Protocol proxy: Using an artifact cache and dealing with expiration of URLs

In cases when there is a protocol proxy in place which translates an HTTPS download into another streaming protocol, it makes sense to have an artifact cache in place for the currently assigned artifacts.

Usually the URLs for downloading from the software update layer are valid for 30 days (after that period a device is not capable to download the artifact anymore) so if the device needs more than 30 days the assignment will fail.

The use of a protocol proxy offers the following options to bypass this behavior:

Option 1: Use a long-living artifact cache

  1. The sidekick service receives the install command at the moment when the install command rule is created within the mass management layer.

  2. The sidekick service checks if the artifacts are already downloaded (via the checksums) and if not, downloads them and puts them in an artifact cache (e.g. AWS S3 bucket).

  3. In the response cache (thing state) the sidekick service replaces the URLs from the software update layer with a reference to the artifact in the artifact cache.

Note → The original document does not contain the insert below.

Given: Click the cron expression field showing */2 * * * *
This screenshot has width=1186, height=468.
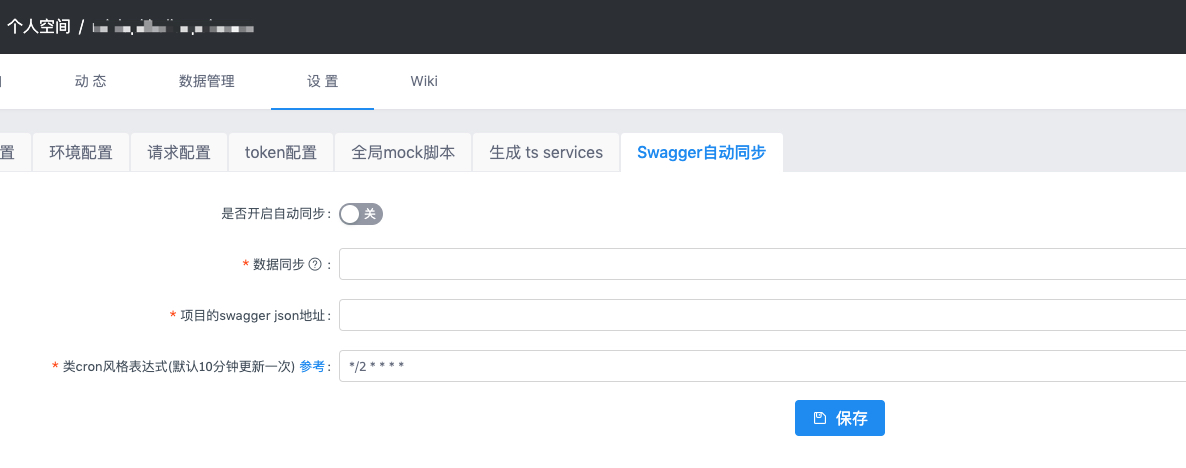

  4. When the device becomes online, the Custom Protocol Gateway takes the artifacts required for streaming out of the cache and therefore does not need to download them from the software update layer CDN, so the validity of the URLs does not matter. .

Considerations:

  • The sidekick service must track if there are any active install commands pending until it can remove an artifact from the cache.

  • Cache for artifacts could become very big.

Option 2: Re-trigger the install command with the online event

  1. The sidekick service receives the install command at the moment when the install command rule is created within the mass management layer.

  2. The respective thing state is updated and marked as pending install commands.

  3. At the moment when the constrained device does its poll, the Custom Protocol Gateway just signals that there is a pending installation (maybe artifact name and checksum but no download URLs, just that the device should establish a connection).

  4. The Custom Protocol Gateway sends a deviceOnline event via device connectivity layer to the digital twin layer, which will cause the install command to be fired.

  5. The install command will now contain valid URLs (30 days) which can be used by the C ustom Protocol Gateway to download the artifacts for the actual running installation.

Considerations :

  • There could be some delay where the C ustom Protocol Gateway must keep up the device connection until the first artifact is downloaded from the software update layer CDN - nevertheless downloads from the CDN should be very fast.

  • A local cache could be implemented to speed up even further - an evict strategy can be freely chosen.

  • No upfront cache.

  • Note that the install command is configured as "once-per device", meaning that a second deviceOnline event will not re-trigger the install command again.

Option 3: Increase the validity of the CDN URLs

The validity of the URLs can be increased e.g. to one year.

Please make sure that a spoofed URL cannot be misused and the artifact installer on the device uses additional validation and encryption mechanisms. I case of a misuse (e.g. massive downloads - not coming from devices) it might be needed to remove the artifact from the CDN.